Privacy, as Snowden sees it, is a universal right, applicable to American and foreign surveillance alike.

“I don’t care whether you’re the pope or Osama bin Laden,” he said. “As long as there’s an individualized, articulable, probable cause for targeting these people as legitimate foreign intelligence, that’s fine. I don’t think it’s imposing a ridiculous burden by asking for probable cause. Because, you have to understand, when you have access to the tools the NSA does, probable cause falls out of trees.” TWO UNCERTAINTIES

According to senior intelligence officials, two uncertainties feed their greatest concerns. One is whether Russia or China managed to take the Snowden archive from his computer, a worst-case assumption for which three officials acknowledged there is no evidence.

In a previous assignment, Snowden taught U.S. intelligence personnel how to operate securely in a “high-threat digital environment,” using a training scenario in which China was the designated threat. He declined to discuss the whereabouts of the files now, but he said he is confident he did not expose them to Chinese intelligence in Hong Kong and did not bring them to Russia at all.

“There’s nothing on it,” he said, turning his laptop screen toward his visitor. “My hard drive is completely blank.”

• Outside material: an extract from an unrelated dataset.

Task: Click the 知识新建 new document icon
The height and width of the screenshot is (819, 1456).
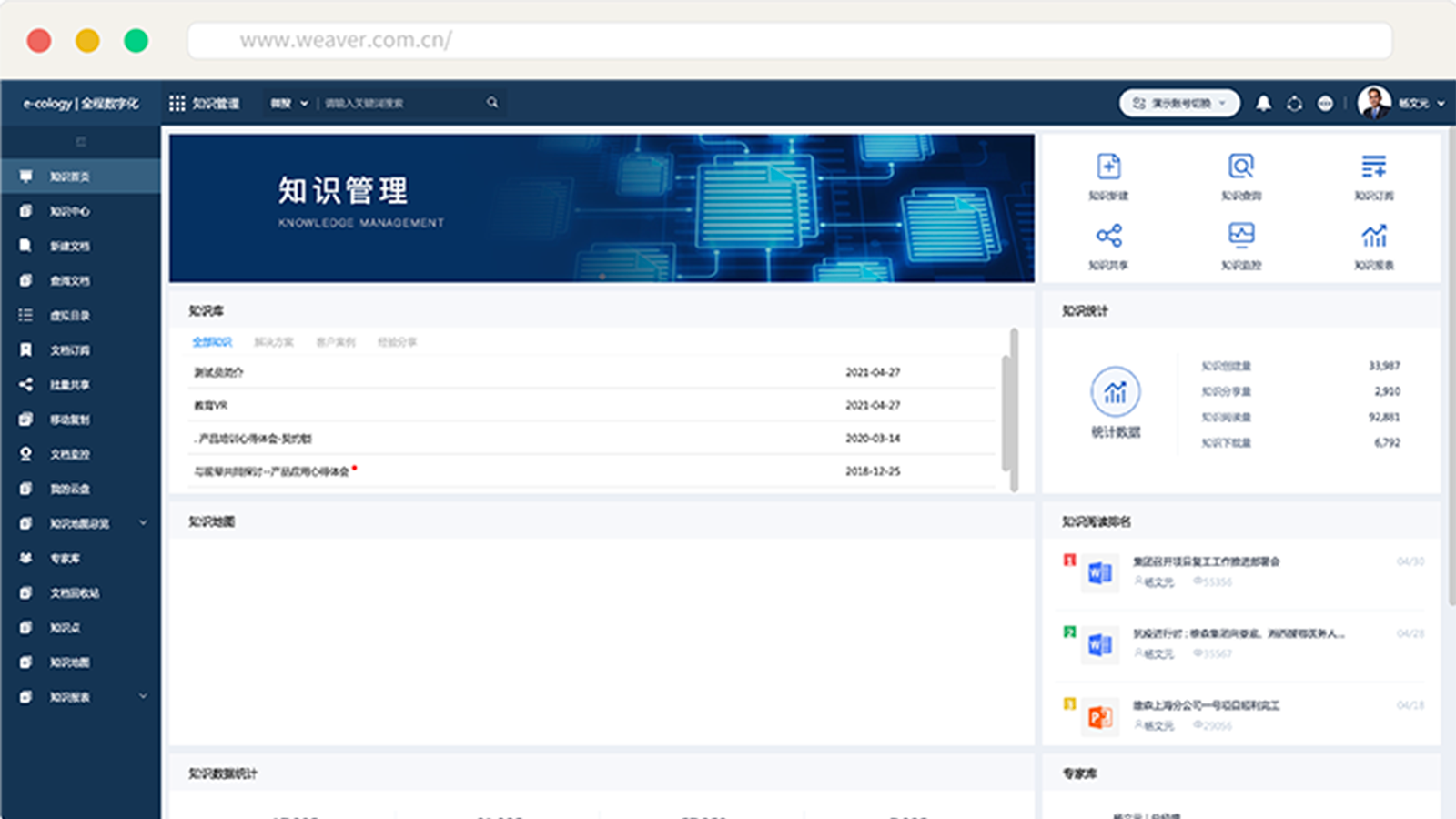Action: click(x=1108, y=167)
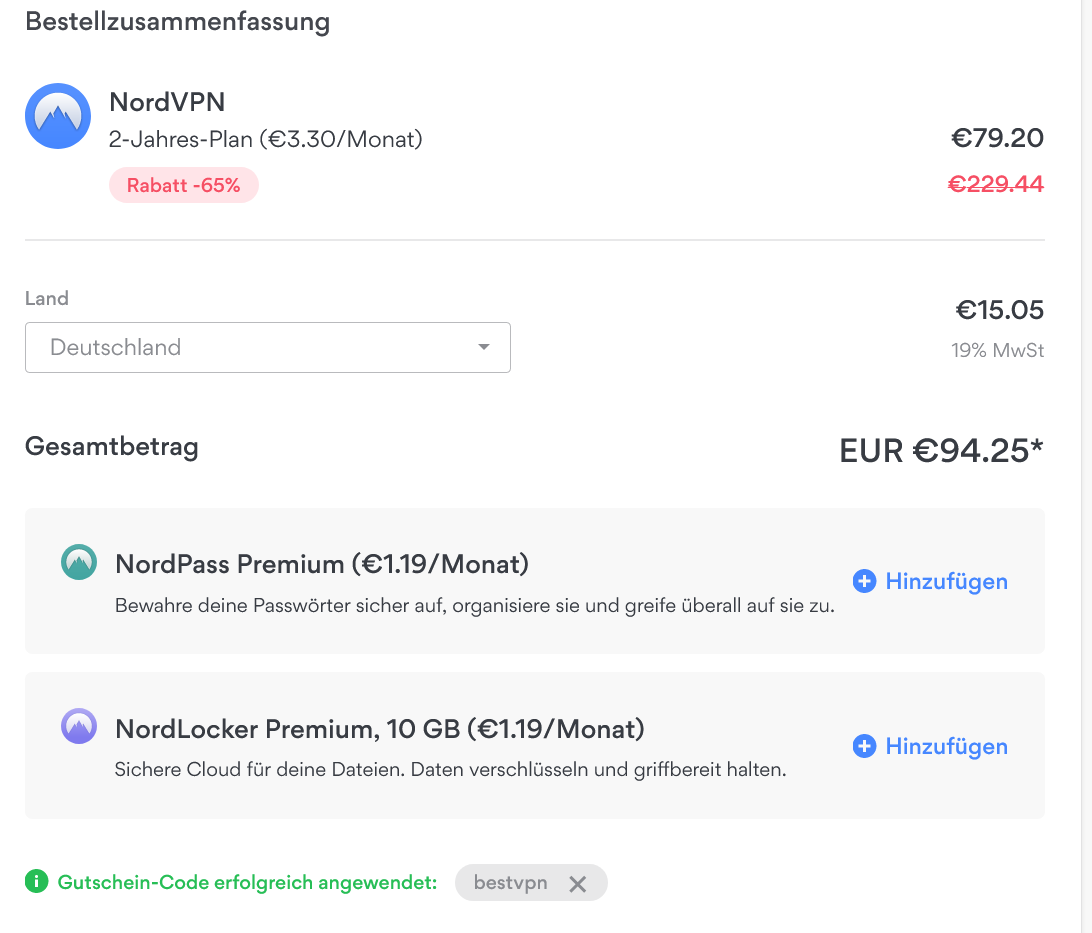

The other big question is how many documents Snowden took. The NSA’s incoming deputy director, Rick Ledgett, said on CBS’s 60 Minutes recently that the number may approach 1.7 million.Ledgett said he would favor trying to negotiate an amnesty with Snowden in exchange for “assurances that the remainder of the data could be secured.”

Obama’s national security adviser, Susan Rice, later dismissed the possibility.

“The government knows where to find us if they want to have a productive conversation about resolutions that don’t involve Edward Snowden behind bars,” said Ben Wizner of the American Civil Liberties Union, the central figure on Snowden’s legal team.

‘IT’S NOT ABOUT ME’

In hope of keeping focus on the NSA, Snowden has ignored attacks on himself.

“Let them say what they want,” he said. “It’s not about me.”

Former NSA and CIA Director Michael Hayden predicted that Snowden will waste away in Moscow as an alcoholic, like other “defectors.” To this, Snowden shrugged. He does not drink at all. Never has.

But Snowden knows his presence here is easy ammunition for critics. He did not choose refuge in Moscow as a final destination. He said that once the U.S. government voided his passport as he tried to change planes en route to Latin America, he had no other choice.

It would be odd if Russian authorities did not keep an eye on him, but no retinue accompanied Snowden and his visitor saw no one else nearby. Snowden neither tried to communicate furtively nor asked that a visitor do so. He has had continuous Internet access and talked to his lawyers and journalists daily, from his first day in the transit lounge at Sheremetyevo airport.

“There is no evidence at all for the claim that I have loyalties to Russia or China or any country other than the United States,” he said. “I have no relationship with the Russian government. I have not entered into any agreements with them.”

“If I defected at all,” Snowden said, “I defected from the government to the public.” Information for this article was contributed by Julie Tate of The Washington Post.